David Blee And The Power Of The Mentor
Monday, January 6, 2020

(Editor's note: David Cooper Blee died on Dec. 29 at the age of 66. Among other things, in his professional life he was vice president of Runnymede Farm in Paris, Ky., an internationally recognized expert in the field of nuclear energy, and an advocate for the Thoroughbred industry through his involvement with the Kentucky Equine Education Project. Brad Cummings, former president and co-founder of the Paulick Report, provides a more personal remembrance of David Blee.)

David Blee and I met at a major inflection point in my life. I had come to terms with the fact a Broadway career was likely not in my future and trying to navigate the next chapter of my life. Always politically interested, I began writing and submitting columns anywhere that would take a blind submission, hoping somewhere I could catch a break. As a business associate of my dad, David saw my writing and we began to talk. It would be the beginning of a road that would change my future and have an impact on many others along the way. David was my first mentor.

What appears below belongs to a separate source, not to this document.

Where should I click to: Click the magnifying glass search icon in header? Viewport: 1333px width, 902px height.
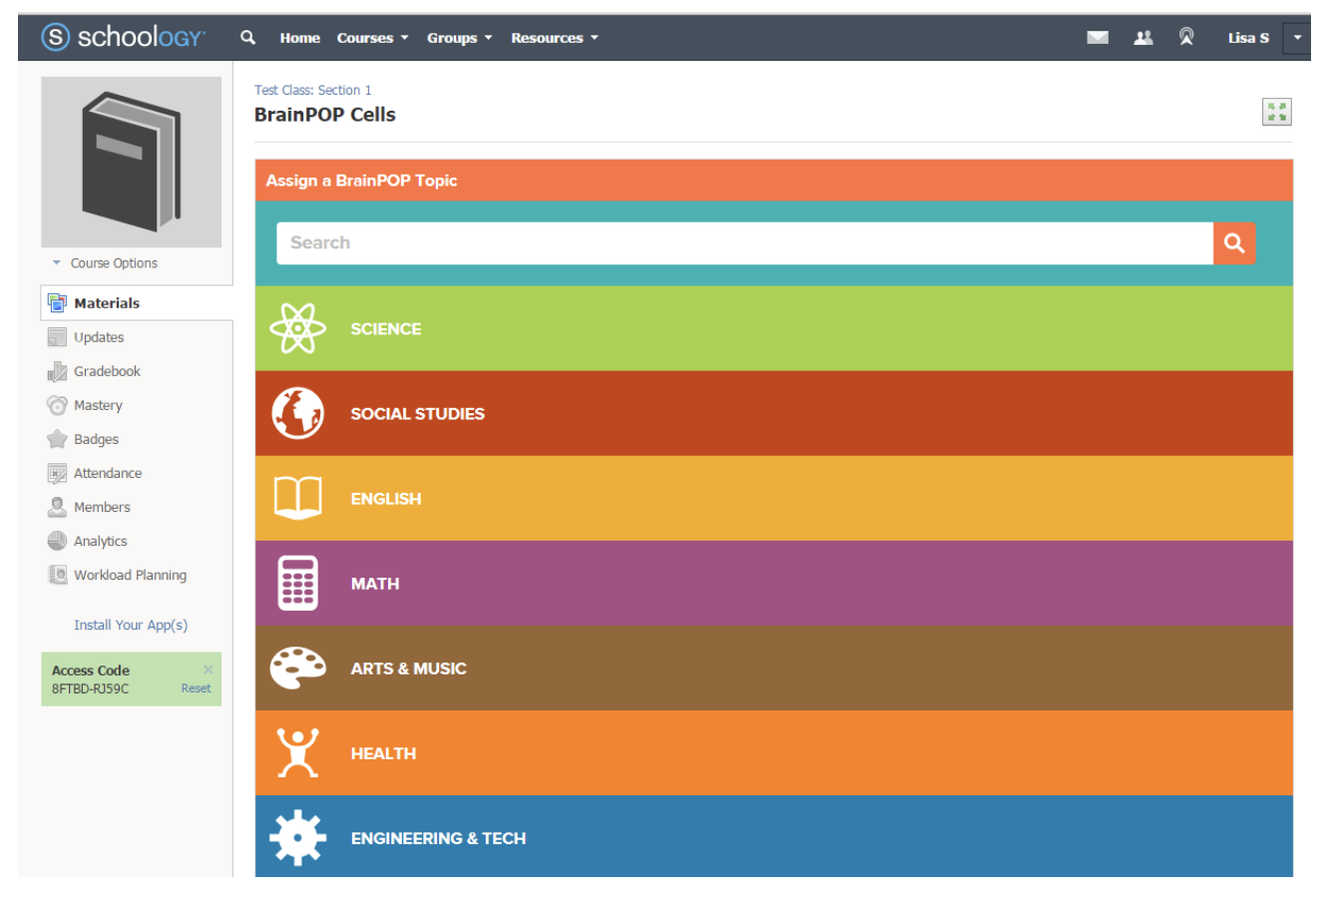247,38
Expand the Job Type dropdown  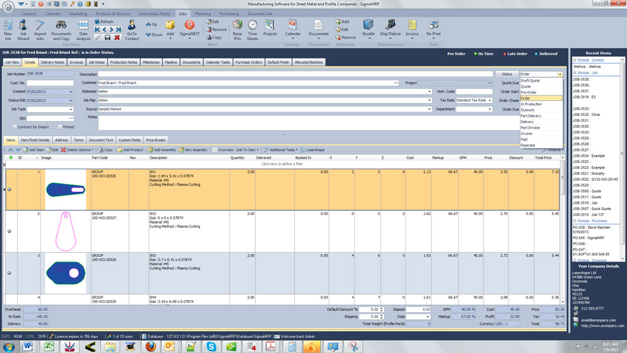click(x=71, y=109)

I was nervous every time we talked. To this then 28-year-old, David was larger than life. A well-connected politico in Washington, D.C., whose Christmas card that year featured him with President George W. Bush, the significance of the opportunity was not lost on me. He knew I had no political experience but must have seen something in me. Working at a Starbucks in Louisville, Ky., during the summer of 2006, David gave me the chance to operate as campaign manager for a state representative race in Bourbon County.

We lost that election, but he stood by my efforts and helped me to find my next opportunity, running Ken Upchurch's State Treasury primary race. While we did not win that campaign either, the time and effort I put in that race positioned me to become Trey Grayson's Political Director in his 2007 reelection race for Secretary of State. Trey won, and held strong margins in Louisville, so when the Louisville GOP chairmanship came up for election, I was positioned as the “fresh face” candidate and won. I took over as the youngest GOP chairman in Louisville's history after just a year and a half of campaign involvement. Like a good mentor, he never got the credit he deserved for these achievements.

In the same month, knowing that the chairmanship was an unpaid position, David introduced me to Ray Paulick. David loved few things more than the Thoroughbred horse racing industry. This was due to being married to Mary Elizabeth “Biz” Clay, whose family owns Runnymede Farm, the oldest Thoroughbred farm in Kentucky. Ray and I developed what would become the Paulick Report, an online horse racing publication that has grown and thrived in a downward trending industry despite beginning during the recession of 2008. There simply is no Paulick Report without David Blee.

And now, as I am in the middle of my next act, it is not hyperbole in the least to say there is no EquiLottery Games without David. There would have never been a lottery game based on live horse racing called Win Place Show without his influence. Major League Baseball and Speedway Motorsports would have never jumped into the draw game space and none of the myriad of other incredible achievements we are set to make in 2020 would have been possible. That's the power of a mentor.

Through his example, I've done my imperfect best to pay his example forward. It's because of David that I sponsored a Little Brother in the Big Brother, Big Sister program and have watched with joy as Tyler has burst through the small doors I was able to open for him. It's because of David that I always take a meeting or phone call with someone trying to get into the horse racing, gaming or political arenas. And it's because of him that I have even the slightest understanding of how to lead a team of Millennials as we build a new future for lottery and live sports.

David's legacy lives well beyond his influence on my life. He was a bright and charismatic innovator and thought leader. He was a loving husband and father. He was passionate about politics and was an example of how we should all fight for what we believe but learn how to disagree agreeably. But the number one lesson I will take from David is the importance of mentorship, even when you get nothing obvious in return. Or maybe especially when you get nothing in return. Life's greatest gifts live where no obvious self interest lies.

I didn't get to thank David in this life the way I wish I would have. I'm sure I'm not the first mentee to feel this way, especially when your mentor dies at the way too young age of 66. But I can help his legacy live on, even in this small way.

Thank you, David Blee. You changed my life forever and in turn, changed so many others as well. I can never repay you except to say I will be sure your example lives on. I only hope that's enough.

Brad Cummings, former president and co-founder of the Paulick Report, is founder and CEO of EquiLottery Games.